(Data records)

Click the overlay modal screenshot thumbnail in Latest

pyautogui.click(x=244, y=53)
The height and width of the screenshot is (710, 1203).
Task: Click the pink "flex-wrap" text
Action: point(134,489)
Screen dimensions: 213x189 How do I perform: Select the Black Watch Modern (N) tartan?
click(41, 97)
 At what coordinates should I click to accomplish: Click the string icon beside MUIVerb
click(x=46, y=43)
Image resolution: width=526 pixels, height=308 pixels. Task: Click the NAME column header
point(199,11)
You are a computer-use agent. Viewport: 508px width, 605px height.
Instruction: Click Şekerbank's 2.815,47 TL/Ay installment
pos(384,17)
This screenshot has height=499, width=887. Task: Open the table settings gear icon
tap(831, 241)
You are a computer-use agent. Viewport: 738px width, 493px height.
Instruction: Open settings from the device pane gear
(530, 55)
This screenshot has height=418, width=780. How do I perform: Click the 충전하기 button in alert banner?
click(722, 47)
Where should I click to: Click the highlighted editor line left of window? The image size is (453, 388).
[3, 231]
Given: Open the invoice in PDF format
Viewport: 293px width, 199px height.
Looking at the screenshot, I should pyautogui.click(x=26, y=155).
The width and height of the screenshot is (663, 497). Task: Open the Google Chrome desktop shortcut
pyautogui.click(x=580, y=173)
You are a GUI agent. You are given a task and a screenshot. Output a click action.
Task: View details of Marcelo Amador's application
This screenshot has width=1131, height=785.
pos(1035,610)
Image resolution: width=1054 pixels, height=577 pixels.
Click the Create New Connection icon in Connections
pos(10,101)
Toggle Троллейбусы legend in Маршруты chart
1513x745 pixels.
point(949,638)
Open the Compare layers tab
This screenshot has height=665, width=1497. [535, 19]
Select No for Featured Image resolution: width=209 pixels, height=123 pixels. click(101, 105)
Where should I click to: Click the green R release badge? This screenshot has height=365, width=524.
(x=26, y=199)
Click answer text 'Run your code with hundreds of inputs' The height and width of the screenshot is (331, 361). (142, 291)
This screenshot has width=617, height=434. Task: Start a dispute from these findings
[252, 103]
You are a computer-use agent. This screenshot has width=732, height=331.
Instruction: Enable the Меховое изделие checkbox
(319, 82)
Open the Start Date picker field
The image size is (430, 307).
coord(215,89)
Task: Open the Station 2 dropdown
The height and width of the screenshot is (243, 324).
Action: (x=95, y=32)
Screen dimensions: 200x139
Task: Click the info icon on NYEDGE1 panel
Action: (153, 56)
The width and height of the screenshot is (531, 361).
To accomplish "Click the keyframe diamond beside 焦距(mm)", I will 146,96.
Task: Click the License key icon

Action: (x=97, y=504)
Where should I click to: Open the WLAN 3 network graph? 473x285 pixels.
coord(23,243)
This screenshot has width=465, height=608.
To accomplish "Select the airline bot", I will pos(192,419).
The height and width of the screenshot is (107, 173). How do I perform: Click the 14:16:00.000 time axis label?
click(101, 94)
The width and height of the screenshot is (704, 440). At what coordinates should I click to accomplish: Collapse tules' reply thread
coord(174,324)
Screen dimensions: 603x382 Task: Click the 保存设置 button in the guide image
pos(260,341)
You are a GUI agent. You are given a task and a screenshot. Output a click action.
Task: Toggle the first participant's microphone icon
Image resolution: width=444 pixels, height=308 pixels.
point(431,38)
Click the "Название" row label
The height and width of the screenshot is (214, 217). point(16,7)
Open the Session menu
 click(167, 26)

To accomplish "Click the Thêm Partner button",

(End Data records)

Using the records above, copy each line that contains "agent".

You are a computer-use agent. Viewport: 508px width, 605px height.
You are a computer-use agent. Viewport: 738px width, 493px height.
You are a GUI agent. You are given a task and a screenshot. Output a click action.
You are a computer-use agent. This screenshot has width=732, height=331.
You are a GUI agent. You are given a task and a screenshot. Output a click action.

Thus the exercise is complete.